En su opinión, dado a las glaciaciones del Pleistoceno, estos grupos “no podían venir por las altas montañas, por ejemplo, las Rocallosas (Canadá) y continuar por la Sierra Madre Occidental (suroccidente de Estados Unidos y oeste mexicano), sino que lo hicieron al pie de esas cordilleras.
“Entonces, van explorando y atravesando territorios como Cuatro Ciénegas (donde están localizados tres grupos de huellas humanas fosilizadas, las cuales se estima tienen 8,000 años de antigüedad) y el centro-norte de lo que hoy es México. ¿Cómo sobreviven?, comiendo tunas y los frutos del mezquite y del huizache, asando los corazones de los magueyes, todos ellos alimentos altos en proteína.
“La dispersión de estos grupos humanos trazó una especie de ‘lengua’. El Desierto de Chihuahua se va yendo hacia el Altiplano Central y llega al Valle de Tehuacán, en Puebla, donde —a inicios de los 60— el arqueólogo estadounidense Richard S. MacNeish excavó cinco cuevas en las que obtuvo restos arqueológicos de plantas de maíz de aproximadamente 5,000 años de antigüedad”.
De acuerdo con González Arratia, la existencia de sitios arqueológicos con características muy similares por sus materiales textiles, entre otros, concretamente en cavidades de California y Utah (Estados Unidos), la Cueva de la Candelaria, en Coahuila, y las citadas del Valle de Tehuacán, caso de la Cueva de Coxcatlán, “sugiere que el poblamiento de América siguió este rumbo y, por tanto, fue marcado culturalmente por el desierto”.
El discurso museográfico del Murel recupera este dilatado poblamiento del norte de México, en particular de la región noreste, donde la presencia de grupos nómadas dedicados a la caza, pesca y recolección, se fue dando hace más de 11,000 años (9540 a.C. – 100 a.C.).
Para su sobrevivencia, les fue imprescindible desarrollar un conocimiento profundo de la ubicación del agua, como los manantiales de los cerros; así como de los hábitos de los animales y del periodo del florecimiento de las plantas.
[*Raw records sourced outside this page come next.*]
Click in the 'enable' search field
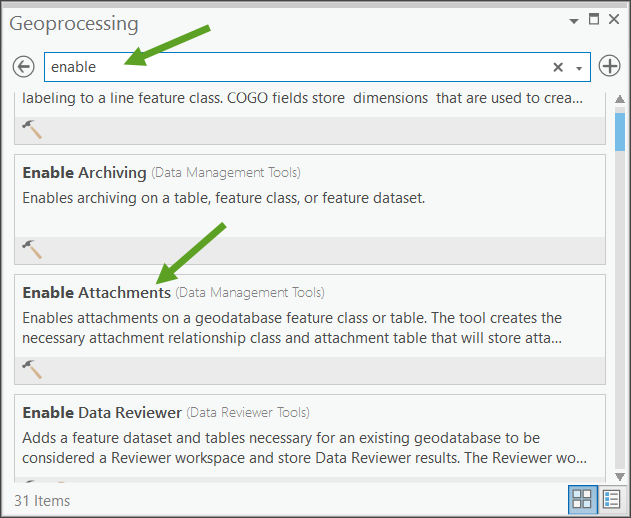 pos(300,67)
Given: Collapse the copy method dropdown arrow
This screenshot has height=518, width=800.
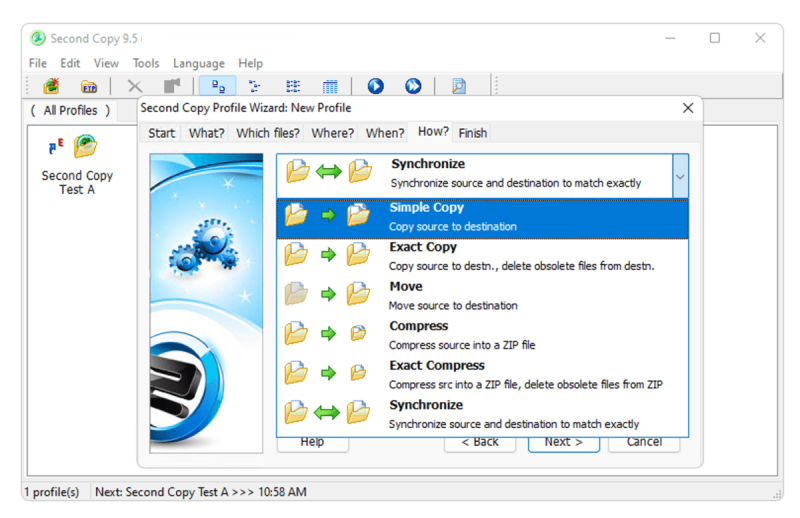Looking at the screenshot, I should point(680,176).
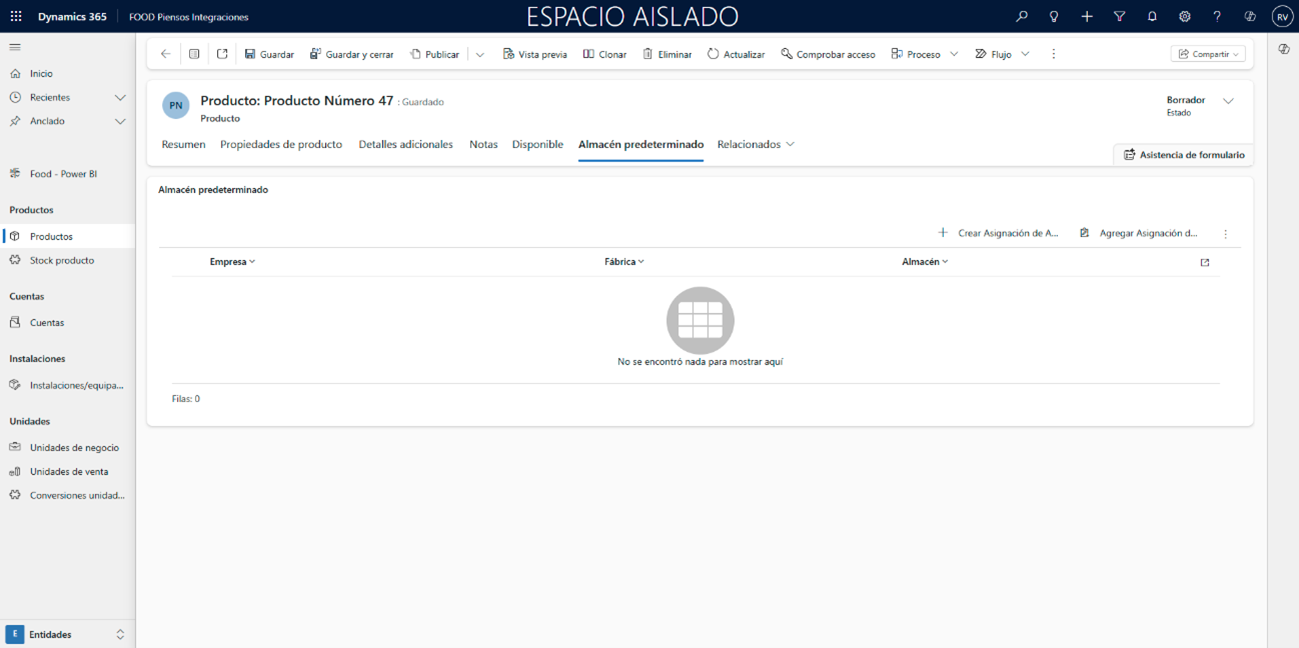Switch to the Propiedades de producto tab
This screenshot has height=648, width=1299.
[x=281, y=144]
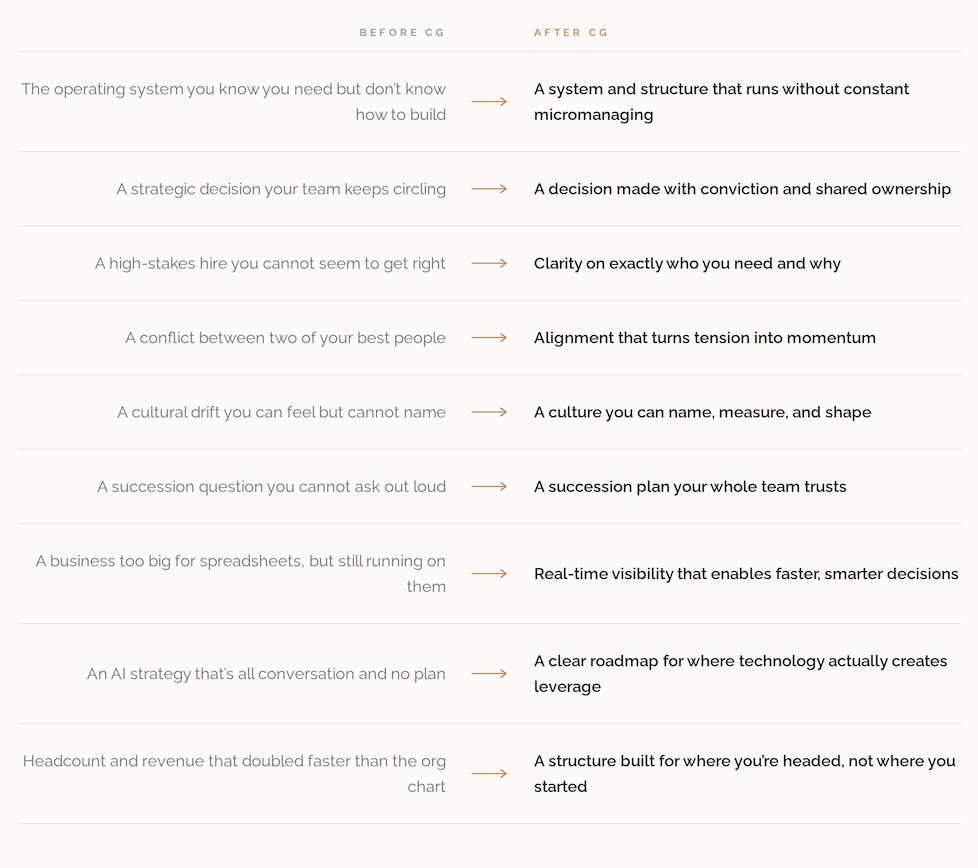
Task: Click the arrow beside high-stakes hire row
Action: click(489, 263)
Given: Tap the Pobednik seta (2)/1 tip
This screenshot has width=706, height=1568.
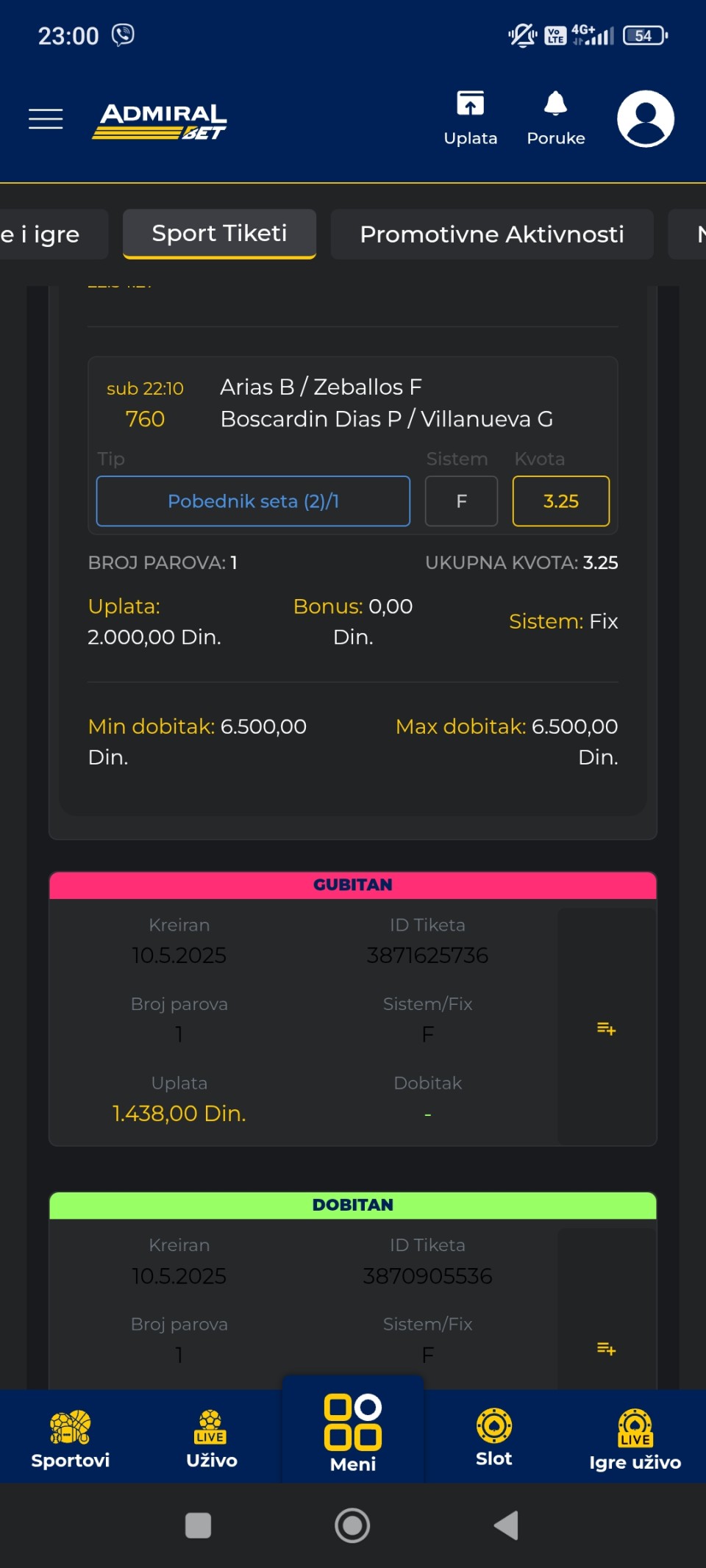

Así, la consolidación de las culturas del desierto tardó, al menos, cuatro milenios y medio, de 5100 a.C. a 600 a.C.
Ese modelo de civilización no requirió “grandes transformaciones”, pero sí de un movimiento continuo, en parte, debido a necesidades de producción y reproducción física de los habitantes, y por exigencias rituales, religiosas y de reafirmación de los lazos sociales, de parentesco y políticos de esos diferentes grupos del desierto.
Tradición mortuoria en cuevas
Las cuevas mortuorias son parte de esa tradición, pues los antecedentes de ocupación de estos espacios van de 600 a.C. a 1350 d.C. Es posible que las poblaciones del desierto depositaran ahí los cadáveres en posición fetal, como una referencia simbólica a la Madre Tierra, representando el retorno al útero materno.
Leticia González no deja de reconocer la “visión” que tuvieron los prehistoriadores Pablo Martínez del Río y Luis Aveleyra Arroyo de Anda, quienes excavaron la Cueva de Candelaria entre 1953 y 1954. Con sumo cuidado extrajeron los cerca de 300 bultos mortuorios que guardaba en su interior, acompañados de textiles, cestos, instrumentos de madera y hueso, pieles de venado… preservados gracias a la sequedad del espacio.
Por al menos 350 años, entre 1000 y 1350 d.C., estos nómadas bajaron por el complicado tiro de nueve metros que antecede a la bóveda, para devolver a la tierra a hombres, mujeres y niños que perdieron la vida en el horizonte sin límites del desierto.
Sus cuerpos preservados y los objetos con que fueron acompañados, son testimonio de su vida hasta antes de la presencia española. El cambio en sus sistemas de vida, las enfermedades contraídas (desconocidas en América) y la muerte por el trabajo forzado en minas de plata cercanas a esta región, produjeron una elevada mortalidad. Para principios del siglo XVII los nómadas habían desaparecido.